By Chris Gilmour

Sometimes, you’ve got to take one on the chin in a PR crisis. And I admire the way British Airways has done just that while angry customers fly off the handle about being sold mispriced tickets.

More than 2000 tickets were sold for the laughably low price of £1 plus taxes. Passengers had snapped up return flights to the Middle East, which normally cost £1000-plus, for less than £200.

Passengers complained they had booked non-refundable accommodation at the other end on the strength of buying these cheap tickets and claim they will be left thousands of pounds out of pocket.
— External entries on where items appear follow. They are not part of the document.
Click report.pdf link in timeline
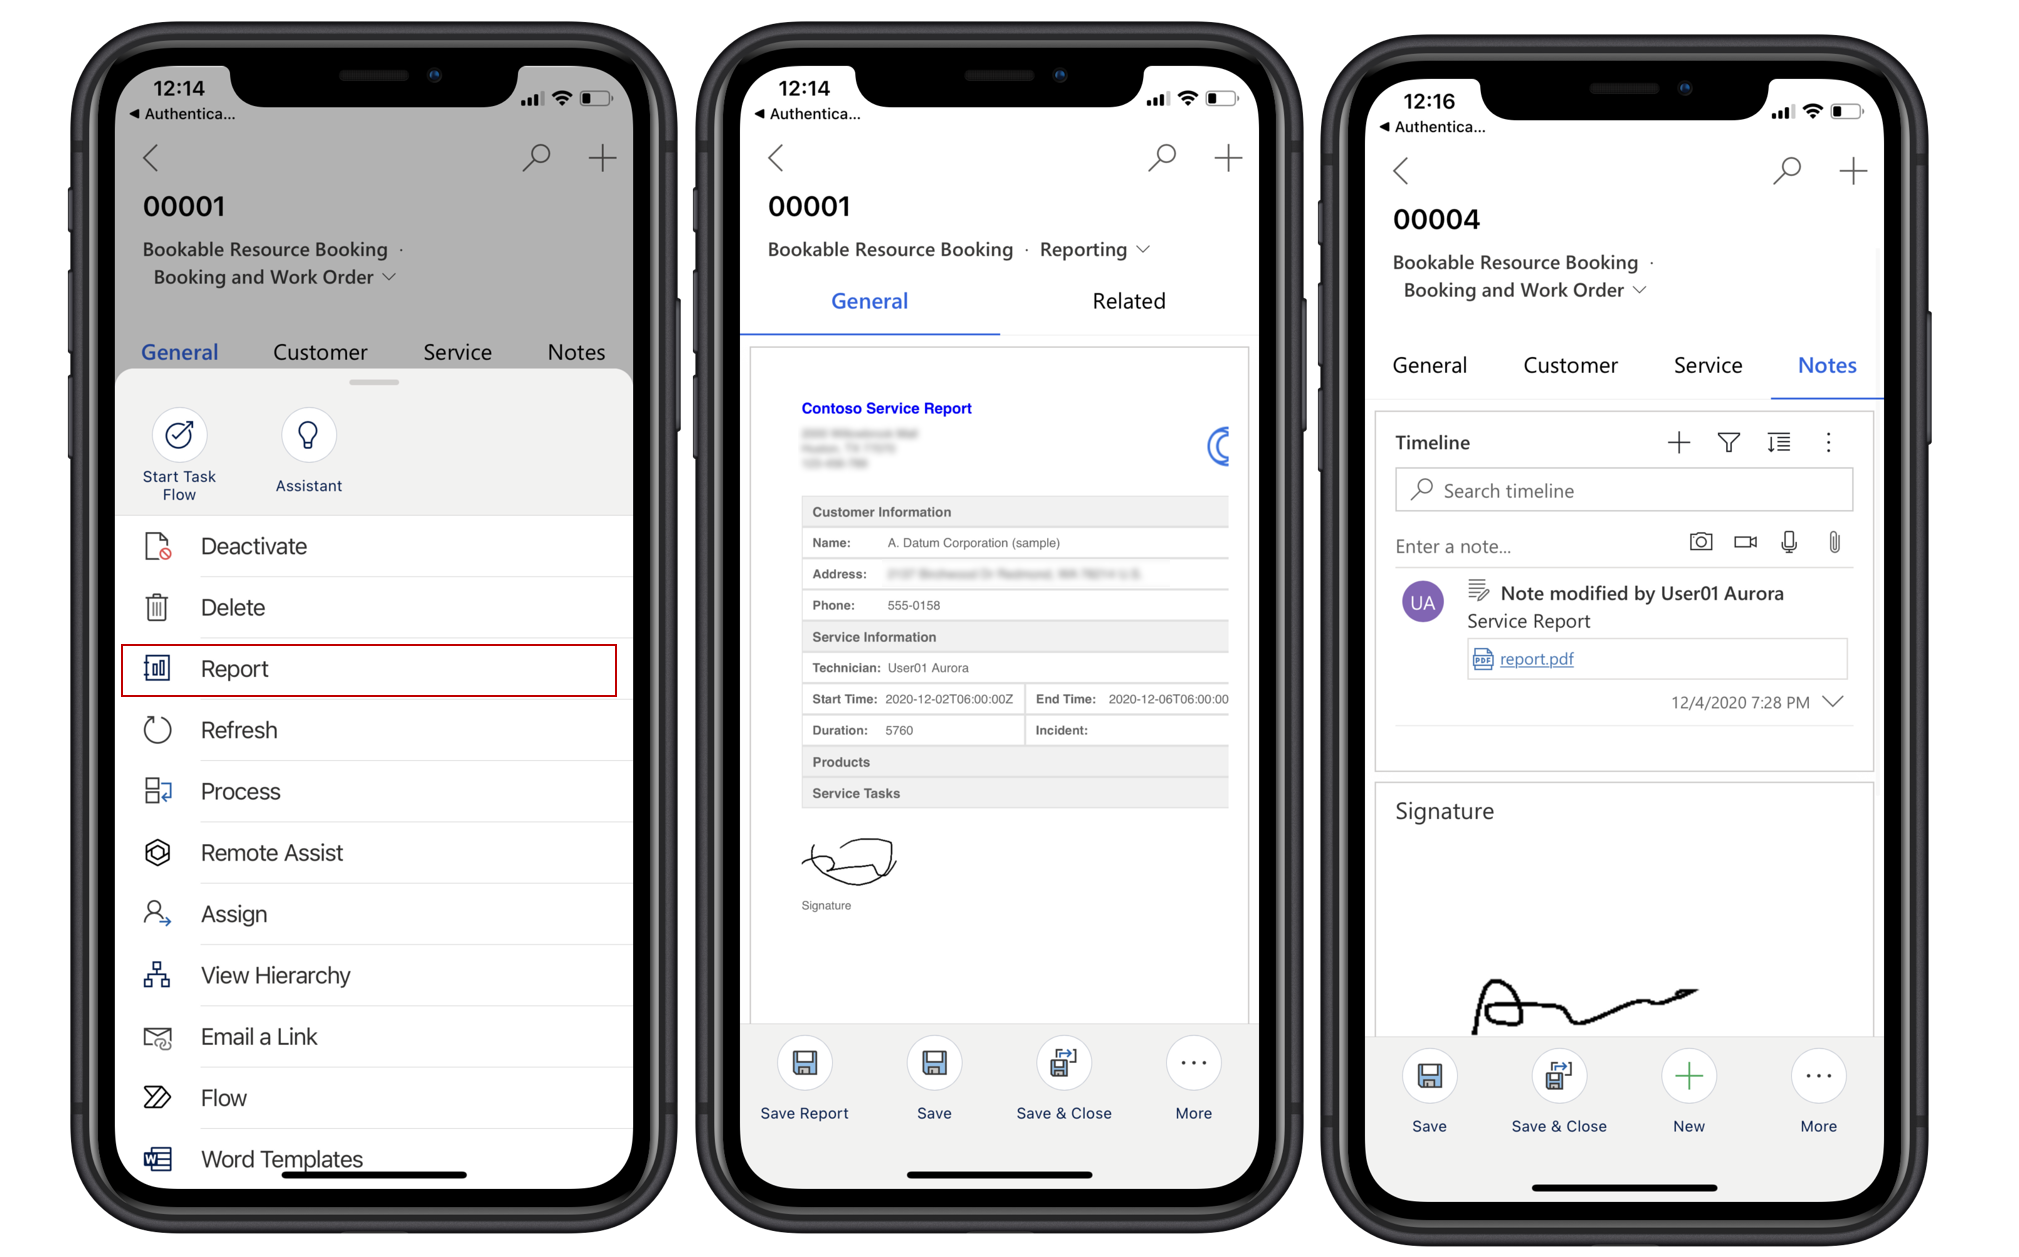Screen dimensions: 2019x1257 (1537, 662)
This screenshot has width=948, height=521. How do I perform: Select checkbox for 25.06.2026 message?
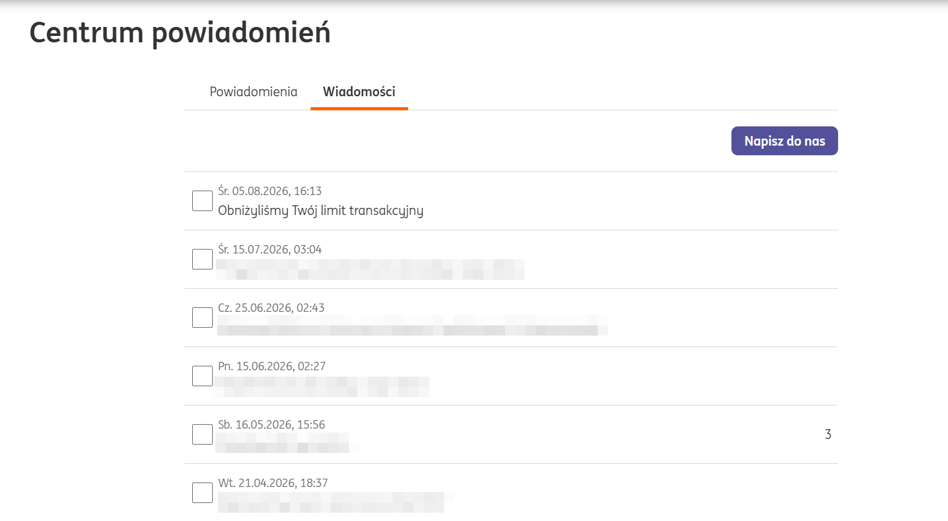tap(202, 317)
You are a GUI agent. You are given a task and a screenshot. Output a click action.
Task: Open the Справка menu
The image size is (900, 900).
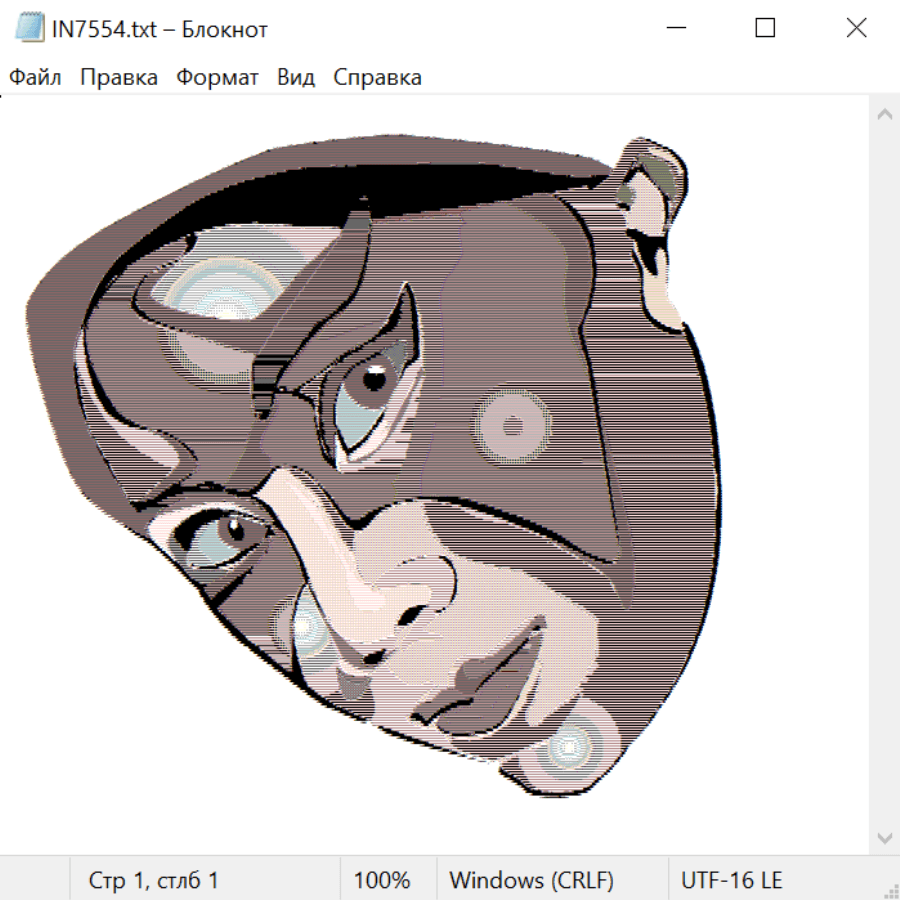[377, 78]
Now, BA could have gone down the good-guy route and honoured those tickets – a time-honoured crisis management strategy. Instead, they cancelled them to avoid setting a dangerous, and expensive, precedent.
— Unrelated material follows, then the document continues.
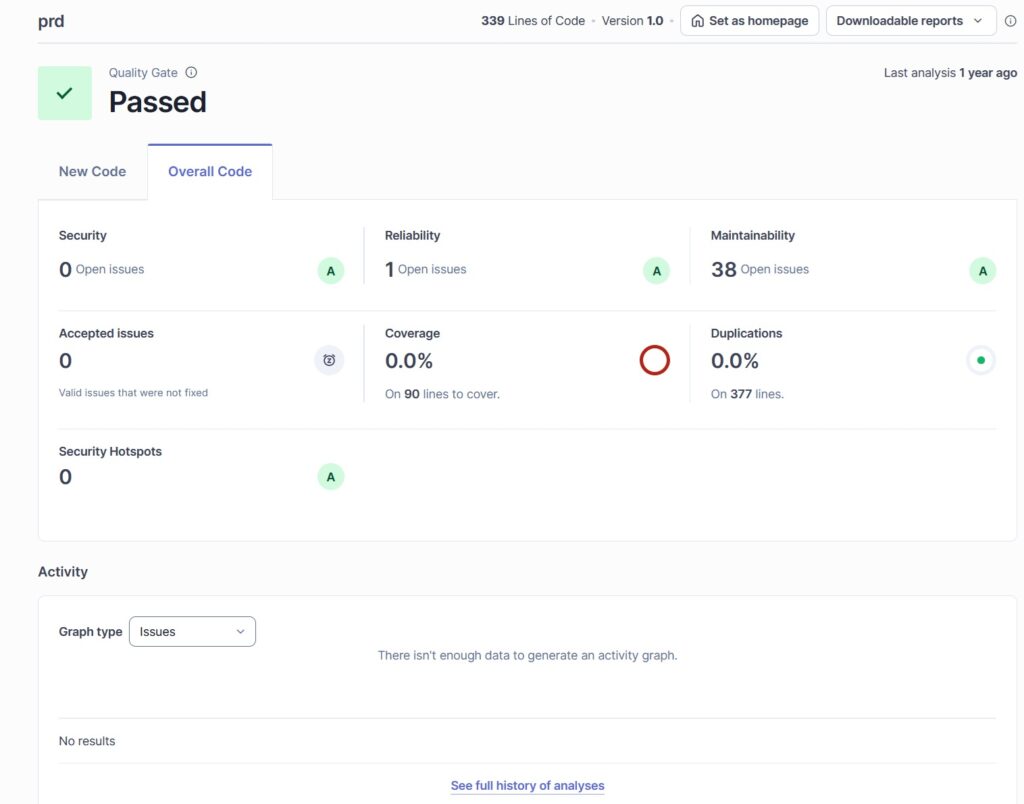1024x804 pixels.
Task: Expand the Downloadable reports chevron arrow
Action: [x=979, y=20]
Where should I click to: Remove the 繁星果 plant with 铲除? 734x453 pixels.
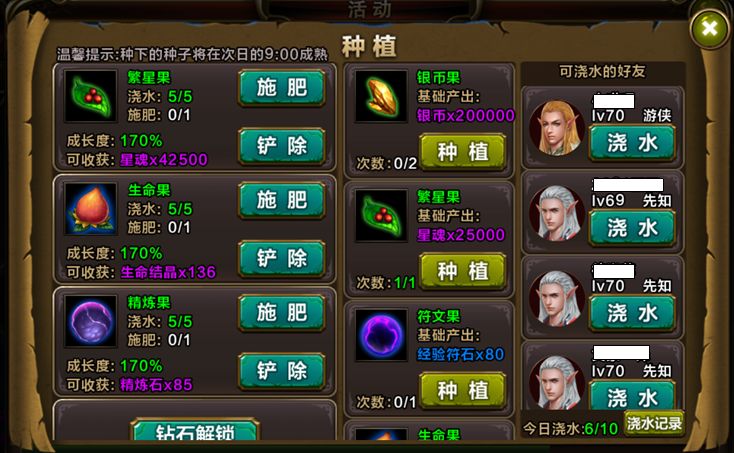(282, 146)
Passengers threw their hands in the air, screaming about how they’d only been offered a £100 voucher as compensation but still had big hotel bills to pay.

Spot-on crisis management response

It’s bad publicity for BA, but I’d argue that sometimes you have to take it for the good of your business, and that a minor PR crisis like this is fleeting. It will be forgotten.
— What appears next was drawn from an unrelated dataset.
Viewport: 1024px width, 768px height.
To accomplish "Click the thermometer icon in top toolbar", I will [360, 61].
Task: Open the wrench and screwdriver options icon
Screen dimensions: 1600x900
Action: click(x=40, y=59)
I’ve got to say, BA’s crisis management response has been spot-on. The airline was in the situation where it either let everyone fly and lost money, or staff had to work out whose sob stories were worst and let them travel on those cheap tickets.

It’s like that old aphorism: “You can please some of the people all of the time, and you can please all of the people some of the time, but you can’t please all of the people all of the time.”

As BA has been saying, it’s a clear human error and people should have seen that it was a mistake. Anyone taking a chance on those cheap tickets should have known there was a chance they would be cancelled.

Consumer protection law covers this kind of situation and BA is perfectly right to use that to protect its business. As the airline’s statement said: “Errors like this are exceptionally rare, and if they do occur, under contract law, there is no binding contract between the parties. We have apologised to customers and offered a gesture of goodwill.”

Reputational damage

The people who bought those tickets should have known that they were obviously too cheap and had been wrongly priced as a result of human error.

It’s like those ATMs that mistakenly pay-out double because someone accidentally filled the £10 note tray with £20 notes. You really wouldn’t expect the bank to write off its losses when it can see exactly who has withdrawn what amount and when. It’s not quite stealing but it’s picking up something that you know you’re not entitled to.

BA has taken some hits during this PR crisis – there’s a bit of reputational damage and the financial cost of giving everyone whose tickets were cancelled a £100 voucher so they will still get a bargain, just not the bargain they were expecting.

I fly BA every week and, though it’s not the airline it once was, it’s still better than most. They’ve handled this minor crisis management situation in exactly the same way the likes of Ryanair would have – in fact, you’d be lucky to get a £10 voucher off of Michael O’Leary – and the budget brands wouldn’t face the same kind of criticism.

Being transparent about how you’re rectifying a difficult situation might bring a little bad publicity in the short-term but for the long-term strategy, with an eye on any future similar problems, it’s the right thing to do.